Swap "revenue chart" for "sales chart" in the items from the line containing "623x605 pixels. Task: Click" through the line containing "point(37,223)", and give back only those lines with everything else unchanged.

____

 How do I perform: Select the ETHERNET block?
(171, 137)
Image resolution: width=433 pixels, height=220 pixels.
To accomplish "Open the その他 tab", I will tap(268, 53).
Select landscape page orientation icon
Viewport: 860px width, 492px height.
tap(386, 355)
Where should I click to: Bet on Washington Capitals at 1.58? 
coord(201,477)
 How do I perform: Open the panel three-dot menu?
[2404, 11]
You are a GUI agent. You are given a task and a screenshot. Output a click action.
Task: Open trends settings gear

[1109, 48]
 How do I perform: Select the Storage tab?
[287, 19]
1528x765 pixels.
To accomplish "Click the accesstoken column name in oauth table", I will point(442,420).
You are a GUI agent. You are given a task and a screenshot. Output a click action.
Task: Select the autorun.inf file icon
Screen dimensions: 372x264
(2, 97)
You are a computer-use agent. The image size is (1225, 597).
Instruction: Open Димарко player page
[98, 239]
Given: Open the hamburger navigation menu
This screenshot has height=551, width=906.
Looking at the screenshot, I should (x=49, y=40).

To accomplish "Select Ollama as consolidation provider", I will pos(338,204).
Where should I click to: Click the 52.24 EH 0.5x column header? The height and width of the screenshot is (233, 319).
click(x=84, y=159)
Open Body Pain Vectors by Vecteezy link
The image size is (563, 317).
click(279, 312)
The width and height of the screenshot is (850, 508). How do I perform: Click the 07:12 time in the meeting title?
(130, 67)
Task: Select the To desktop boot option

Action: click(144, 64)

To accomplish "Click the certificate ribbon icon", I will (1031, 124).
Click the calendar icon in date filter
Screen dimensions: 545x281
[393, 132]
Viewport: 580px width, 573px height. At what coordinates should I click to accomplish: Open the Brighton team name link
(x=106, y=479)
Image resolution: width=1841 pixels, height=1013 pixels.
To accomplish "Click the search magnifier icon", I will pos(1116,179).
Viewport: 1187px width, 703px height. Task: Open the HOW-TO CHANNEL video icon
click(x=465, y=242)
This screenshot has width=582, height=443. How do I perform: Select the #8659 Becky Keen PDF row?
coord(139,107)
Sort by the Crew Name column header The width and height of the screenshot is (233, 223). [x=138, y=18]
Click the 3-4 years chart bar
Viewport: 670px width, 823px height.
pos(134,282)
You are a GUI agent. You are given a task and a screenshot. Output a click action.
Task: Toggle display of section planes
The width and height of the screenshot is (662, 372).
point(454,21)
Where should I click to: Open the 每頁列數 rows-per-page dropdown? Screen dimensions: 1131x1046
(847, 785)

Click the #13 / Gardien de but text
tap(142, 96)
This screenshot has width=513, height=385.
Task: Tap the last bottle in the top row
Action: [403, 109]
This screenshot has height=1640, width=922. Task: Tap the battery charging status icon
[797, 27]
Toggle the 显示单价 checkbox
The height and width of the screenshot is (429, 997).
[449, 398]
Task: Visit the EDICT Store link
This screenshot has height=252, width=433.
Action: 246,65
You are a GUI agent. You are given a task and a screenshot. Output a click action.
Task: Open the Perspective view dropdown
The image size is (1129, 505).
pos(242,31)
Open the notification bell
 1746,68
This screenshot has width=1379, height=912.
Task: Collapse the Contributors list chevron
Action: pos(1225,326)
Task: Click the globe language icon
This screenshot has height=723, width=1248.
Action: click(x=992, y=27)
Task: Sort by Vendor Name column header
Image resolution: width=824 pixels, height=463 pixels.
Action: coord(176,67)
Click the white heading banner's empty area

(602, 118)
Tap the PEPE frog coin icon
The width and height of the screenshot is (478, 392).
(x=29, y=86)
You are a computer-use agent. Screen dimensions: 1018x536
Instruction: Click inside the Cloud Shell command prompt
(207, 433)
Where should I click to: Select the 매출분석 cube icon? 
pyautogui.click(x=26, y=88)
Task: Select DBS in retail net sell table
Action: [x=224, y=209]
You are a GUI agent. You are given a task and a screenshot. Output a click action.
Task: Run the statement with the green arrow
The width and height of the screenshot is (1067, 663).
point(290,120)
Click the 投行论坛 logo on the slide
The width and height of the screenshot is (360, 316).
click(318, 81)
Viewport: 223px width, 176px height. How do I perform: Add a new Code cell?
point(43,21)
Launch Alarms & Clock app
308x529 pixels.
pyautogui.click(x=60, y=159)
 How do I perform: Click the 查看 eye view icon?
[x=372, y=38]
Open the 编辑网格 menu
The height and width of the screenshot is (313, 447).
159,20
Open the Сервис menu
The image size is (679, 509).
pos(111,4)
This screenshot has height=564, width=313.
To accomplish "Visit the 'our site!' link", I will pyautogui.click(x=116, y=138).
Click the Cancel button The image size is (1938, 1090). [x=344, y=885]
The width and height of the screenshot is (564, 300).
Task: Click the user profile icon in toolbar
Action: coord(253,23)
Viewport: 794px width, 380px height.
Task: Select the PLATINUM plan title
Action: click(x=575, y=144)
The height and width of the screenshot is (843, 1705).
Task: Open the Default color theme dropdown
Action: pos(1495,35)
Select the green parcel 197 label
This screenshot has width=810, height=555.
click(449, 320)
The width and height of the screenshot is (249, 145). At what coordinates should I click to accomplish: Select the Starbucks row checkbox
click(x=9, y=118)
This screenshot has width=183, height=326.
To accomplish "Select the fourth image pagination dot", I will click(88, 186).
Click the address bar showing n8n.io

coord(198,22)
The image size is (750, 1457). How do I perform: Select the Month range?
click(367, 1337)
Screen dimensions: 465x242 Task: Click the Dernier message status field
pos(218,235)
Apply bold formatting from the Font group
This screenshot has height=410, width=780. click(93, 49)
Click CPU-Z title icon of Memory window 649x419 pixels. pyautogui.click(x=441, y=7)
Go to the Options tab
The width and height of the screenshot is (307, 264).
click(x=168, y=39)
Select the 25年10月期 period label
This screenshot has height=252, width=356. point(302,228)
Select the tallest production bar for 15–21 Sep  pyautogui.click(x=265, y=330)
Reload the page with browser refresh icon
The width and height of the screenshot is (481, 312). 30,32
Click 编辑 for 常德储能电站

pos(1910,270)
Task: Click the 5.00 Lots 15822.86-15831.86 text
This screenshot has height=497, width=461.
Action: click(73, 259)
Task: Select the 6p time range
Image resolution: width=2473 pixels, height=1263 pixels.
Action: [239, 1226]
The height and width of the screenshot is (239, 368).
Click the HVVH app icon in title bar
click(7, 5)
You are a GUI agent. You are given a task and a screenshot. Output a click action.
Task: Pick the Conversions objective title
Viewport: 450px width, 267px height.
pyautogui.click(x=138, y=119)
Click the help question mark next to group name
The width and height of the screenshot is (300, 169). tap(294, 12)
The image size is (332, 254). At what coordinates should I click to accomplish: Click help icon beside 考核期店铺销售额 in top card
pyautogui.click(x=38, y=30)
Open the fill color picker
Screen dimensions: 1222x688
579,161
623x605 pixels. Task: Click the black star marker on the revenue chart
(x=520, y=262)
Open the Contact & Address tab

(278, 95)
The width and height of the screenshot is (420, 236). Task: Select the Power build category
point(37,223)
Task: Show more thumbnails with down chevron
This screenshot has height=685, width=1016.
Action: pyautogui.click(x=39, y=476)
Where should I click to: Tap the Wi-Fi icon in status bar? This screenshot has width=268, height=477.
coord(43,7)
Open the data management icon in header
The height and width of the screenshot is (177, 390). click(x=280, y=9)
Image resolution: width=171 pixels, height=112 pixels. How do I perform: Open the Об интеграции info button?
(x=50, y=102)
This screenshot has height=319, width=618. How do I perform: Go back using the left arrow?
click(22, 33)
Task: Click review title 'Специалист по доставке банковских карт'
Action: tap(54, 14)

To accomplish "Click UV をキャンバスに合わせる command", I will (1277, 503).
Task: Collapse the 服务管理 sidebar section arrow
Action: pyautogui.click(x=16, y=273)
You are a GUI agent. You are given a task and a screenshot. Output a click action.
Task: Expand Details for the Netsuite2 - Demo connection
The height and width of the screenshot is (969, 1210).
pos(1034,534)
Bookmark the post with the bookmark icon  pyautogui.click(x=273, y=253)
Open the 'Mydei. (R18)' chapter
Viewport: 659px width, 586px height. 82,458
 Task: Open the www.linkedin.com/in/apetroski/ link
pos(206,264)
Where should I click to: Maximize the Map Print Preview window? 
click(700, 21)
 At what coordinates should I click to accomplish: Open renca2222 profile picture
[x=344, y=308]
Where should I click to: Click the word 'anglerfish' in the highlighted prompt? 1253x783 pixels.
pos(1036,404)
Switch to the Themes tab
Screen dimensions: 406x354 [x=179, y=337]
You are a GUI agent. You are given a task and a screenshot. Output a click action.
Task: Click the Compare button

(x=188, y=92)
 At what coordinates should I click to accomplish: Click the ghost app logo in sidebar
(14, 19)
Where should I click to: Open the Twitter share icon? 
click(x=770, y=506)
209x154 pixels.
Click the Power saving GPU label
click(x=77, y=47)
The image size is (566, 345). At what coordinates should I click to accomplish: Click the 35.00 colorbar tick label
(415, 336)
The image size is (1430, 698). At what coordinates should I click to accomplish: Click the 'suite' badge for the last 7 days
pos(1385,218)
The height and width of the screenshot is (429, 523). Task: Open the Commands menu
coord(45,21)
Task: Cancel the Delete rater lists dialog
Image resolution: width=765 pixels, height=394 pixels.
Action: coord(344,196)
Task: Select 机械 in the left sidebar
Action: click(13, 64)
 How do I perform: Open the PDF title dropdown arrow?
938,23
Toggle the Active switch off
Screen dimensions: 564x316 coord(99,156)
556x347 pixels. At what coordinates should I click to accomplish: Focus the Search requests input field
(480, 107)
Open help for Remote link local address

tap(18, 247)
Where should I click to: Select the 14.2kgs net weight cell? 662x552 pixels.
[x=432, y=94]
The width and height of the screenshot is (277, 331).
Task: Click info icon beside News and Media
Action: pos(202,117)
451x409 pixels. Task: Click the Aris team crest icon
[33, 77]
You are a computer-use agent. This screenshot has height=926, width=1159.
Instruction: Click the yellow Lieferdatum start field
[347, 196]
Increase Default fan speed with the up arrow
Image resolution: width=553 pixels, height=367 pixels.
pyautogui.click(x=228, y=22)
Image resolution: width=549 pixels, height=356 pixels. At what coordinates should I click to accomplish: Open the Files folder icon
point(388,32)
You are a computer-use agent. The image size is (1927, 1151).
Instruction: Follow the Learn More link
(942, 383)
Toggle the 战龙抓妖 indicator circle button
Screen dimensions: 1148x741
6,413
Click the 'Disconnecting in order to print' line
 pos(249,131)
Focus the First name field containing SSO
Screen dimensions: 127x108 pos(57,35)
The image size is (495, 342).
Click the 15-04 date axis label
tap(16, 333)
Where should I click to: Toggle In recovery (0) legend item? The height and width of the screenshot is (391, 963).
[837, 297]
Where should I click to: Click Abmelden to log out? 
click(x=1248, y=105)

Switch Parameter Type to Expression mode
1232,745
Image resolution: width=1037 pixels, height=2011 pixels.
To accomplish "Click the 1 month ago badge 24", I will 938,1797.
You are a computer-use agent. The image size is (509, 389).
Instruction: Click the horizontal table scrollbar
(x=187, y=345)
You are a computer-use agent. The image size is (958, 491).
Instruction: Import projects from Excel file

____

● Response to the task
623x605 pixels. Task: Click the black star marker on the sales chart
(x=520, y=262)
Open the Contact & Address tab

(278, 95)
The width and height of the screenshot is (420, 236). Task: Select the Power build category
point(37,223)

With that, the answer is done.